++++ Exercise data

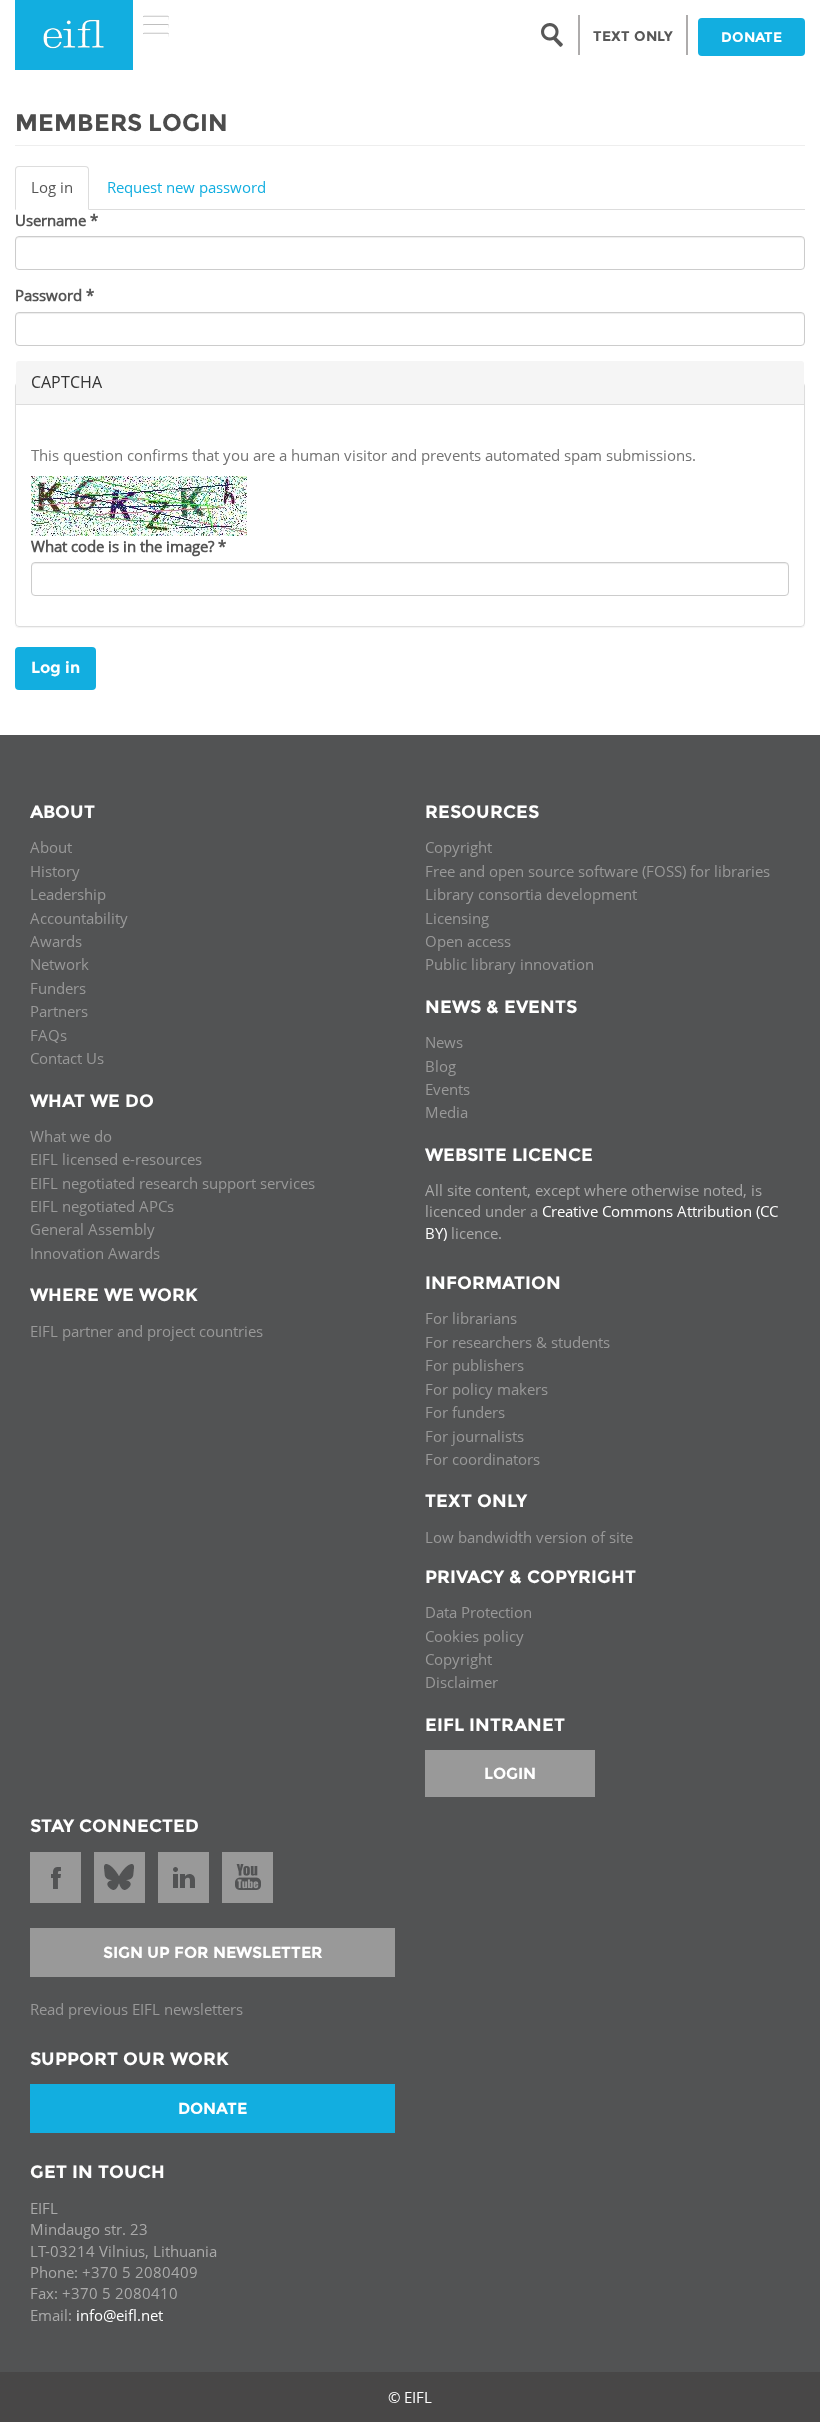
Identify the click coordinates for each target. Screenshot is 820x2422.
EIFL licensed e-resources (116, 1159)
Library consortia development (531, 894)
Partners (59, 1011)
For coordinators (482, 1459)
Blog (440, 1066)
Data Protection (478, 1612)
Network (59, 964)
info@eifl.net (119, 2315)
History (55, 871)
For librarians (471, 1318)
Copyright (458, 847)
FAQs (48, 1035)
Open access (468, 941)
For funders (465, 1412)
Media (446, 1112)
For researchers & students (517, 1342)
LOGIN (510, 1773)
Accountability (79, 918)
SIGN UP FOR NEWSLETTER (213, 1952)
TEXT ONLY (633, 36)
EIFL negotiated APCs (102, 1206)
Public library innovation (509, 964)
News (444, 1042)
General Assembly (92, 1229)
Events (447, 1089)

++++++++
++++ Exercise data

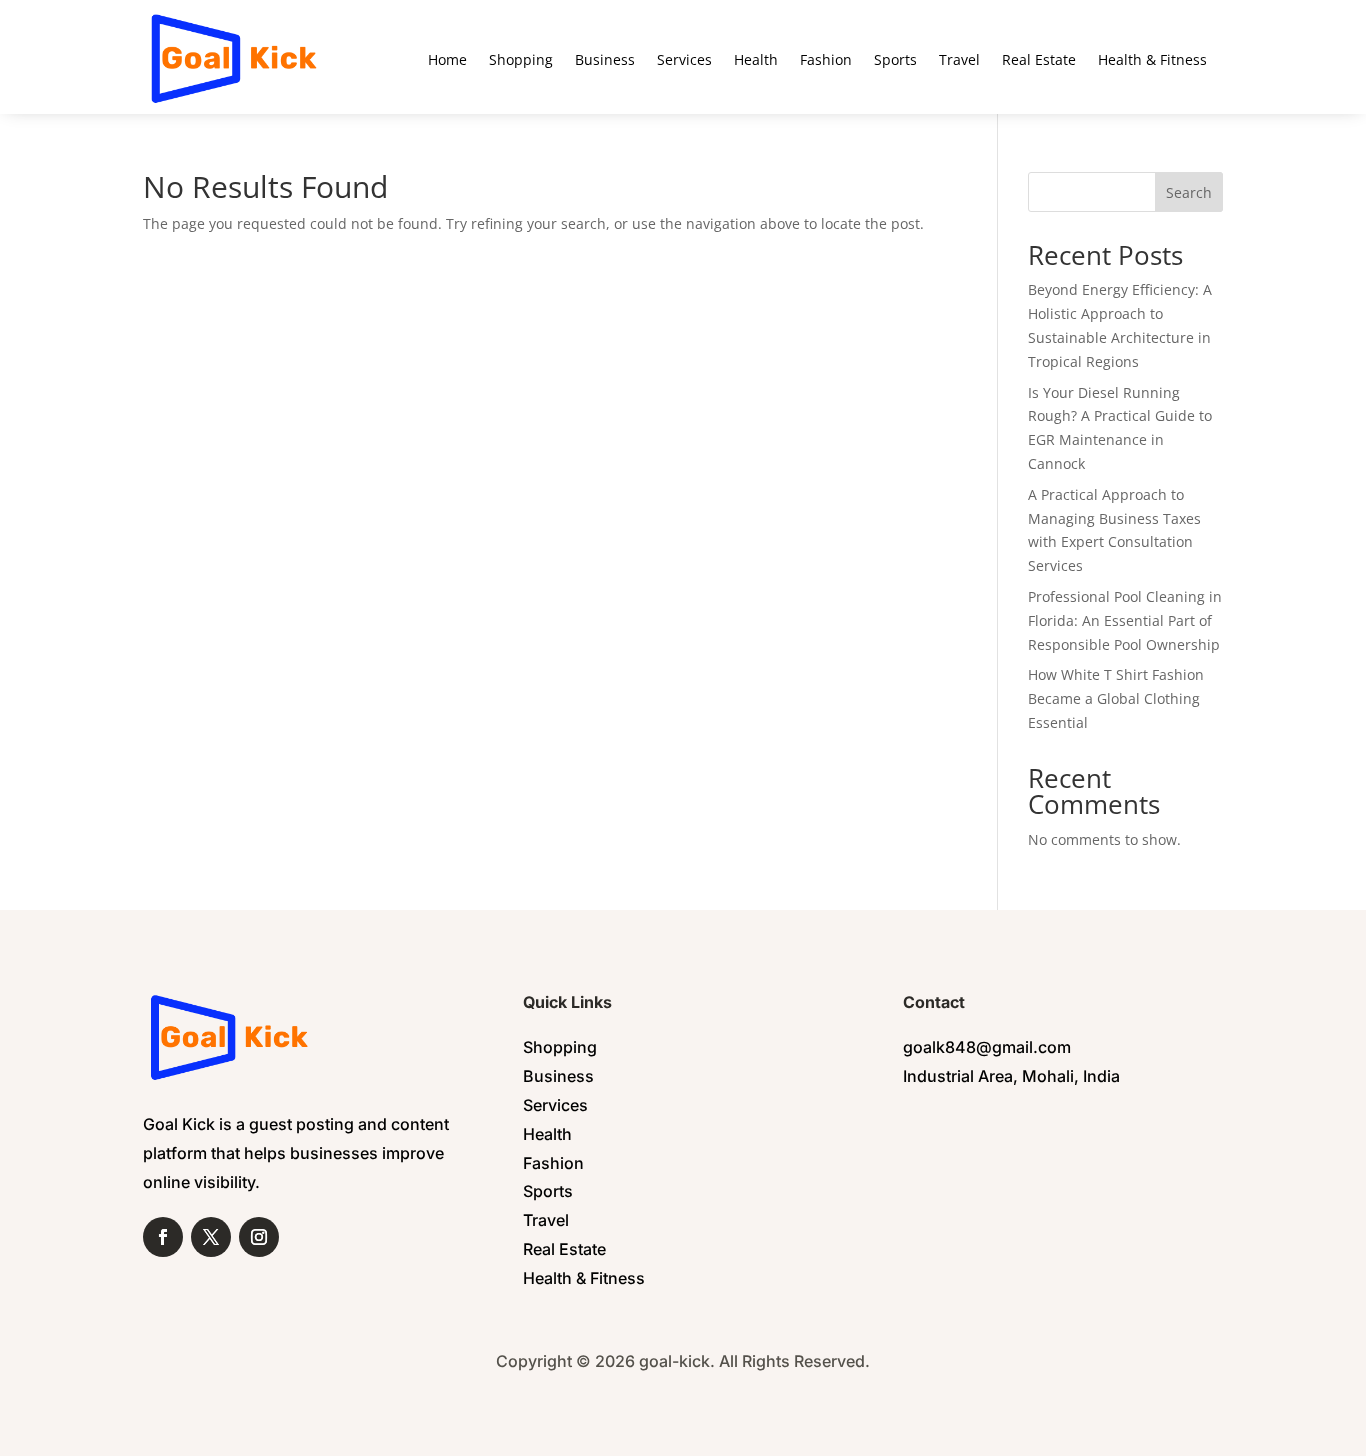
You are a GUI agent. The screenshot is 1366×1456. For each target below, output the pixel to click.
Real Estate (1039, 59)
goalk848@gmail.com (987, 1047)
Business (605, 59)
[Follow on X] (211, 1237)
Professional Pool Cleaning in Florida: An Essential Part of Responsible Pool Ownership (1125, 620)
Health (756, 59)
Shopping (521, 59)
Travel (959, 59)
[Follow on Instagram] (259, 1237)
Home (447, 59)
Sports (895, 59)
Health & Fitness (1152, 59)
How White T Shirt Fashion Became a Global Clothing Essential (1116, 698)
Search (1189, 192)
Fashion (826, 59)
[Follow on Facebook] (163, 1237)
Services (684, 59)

++++++++

_To do_. The lines above, starting at the one with "For coordinators (482, 1459)" and ending at the one with "Events (447, 1089)", are the only ones to return, exactly as written.

_Written solution_.
For coordinators (482, 1459)
Blog (440, 1066)
Data Protection (478, 1612)
Network (59, 964)
info@eifl.net (119, 2315)
History (55, 871)
For librarians (471, 1318)
Copyright (458, 847)
FAQs (48, 1035)
Open access (468, 941)
For funders (465, 1412)
Media (446, 1112)
For researchers & students (517, 1342)
LOGIN (510, 1773)
Accountability (79, 918)
SIGN UP FOR NEWSLETTER (213, 1952)
TEXT ONLY (633, 36)
EIFL negotiated APCs (102, 1206)
Public library innovation (509, 964)
News (444, 1042)
General Assembly (92, 1229)
Events (447, 1089)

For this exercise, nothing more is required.